EXERCISE
Repeat the listing below exactly from the line with "Viewport: 1200px width, 740px height." through its last line. Skip every picture.
────────
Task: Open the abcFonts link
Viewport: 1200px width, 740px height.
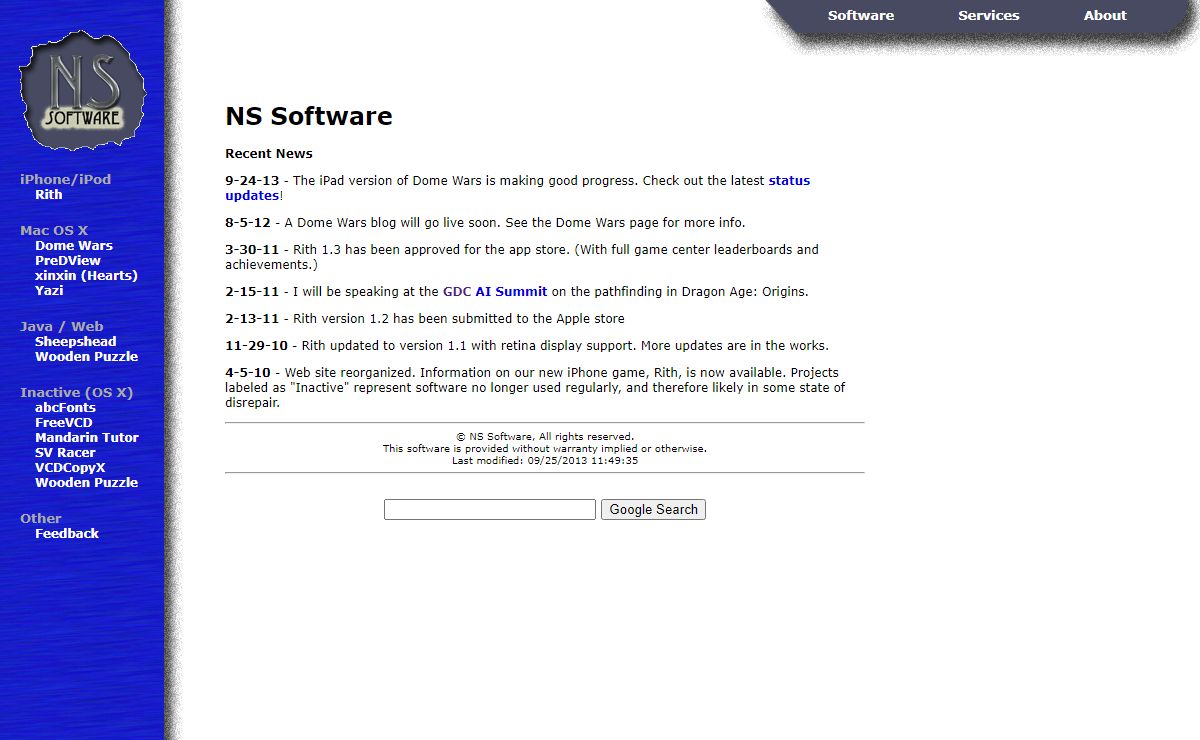Action: tap(65, 408)
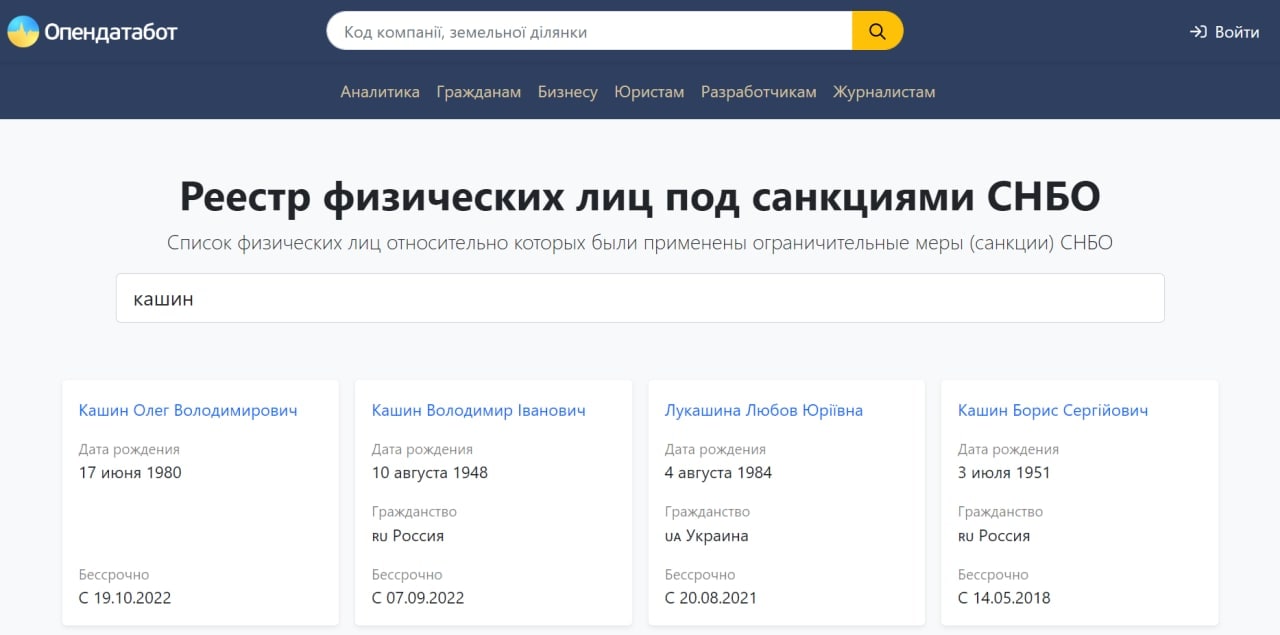Image resolution: width=1280 pixels, height=635 pixels.
Task: Click the Опендатабот brand name text
Action: pos(110,32)
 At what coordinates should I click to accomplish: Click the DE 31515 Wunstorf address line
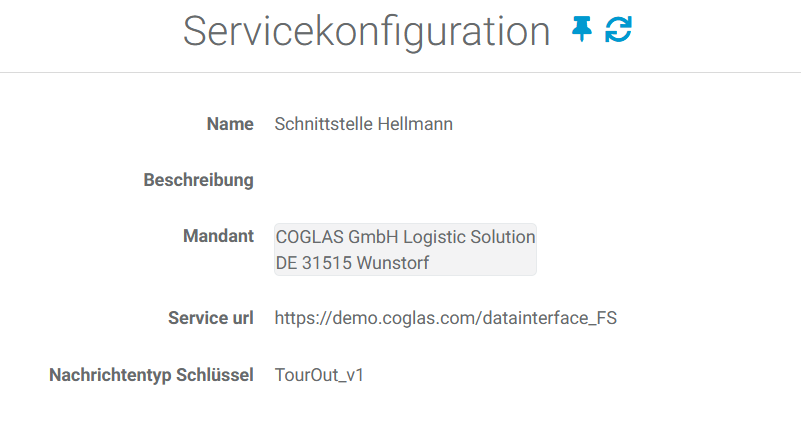click(x=353, y=262)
────────
EXERCISE ANSWER
Viewport: 1200px width, 740px height.
Action: tap(65, 408)
Image resolution: width=1280 pixels, height=635 pixels.
Task: Click the Опендатабот brand name text
Action: pos(110,32)
 At what coordinates should I click to accomplish: Click the DE 31515 Wunstorf address line
click(x=353, y=262)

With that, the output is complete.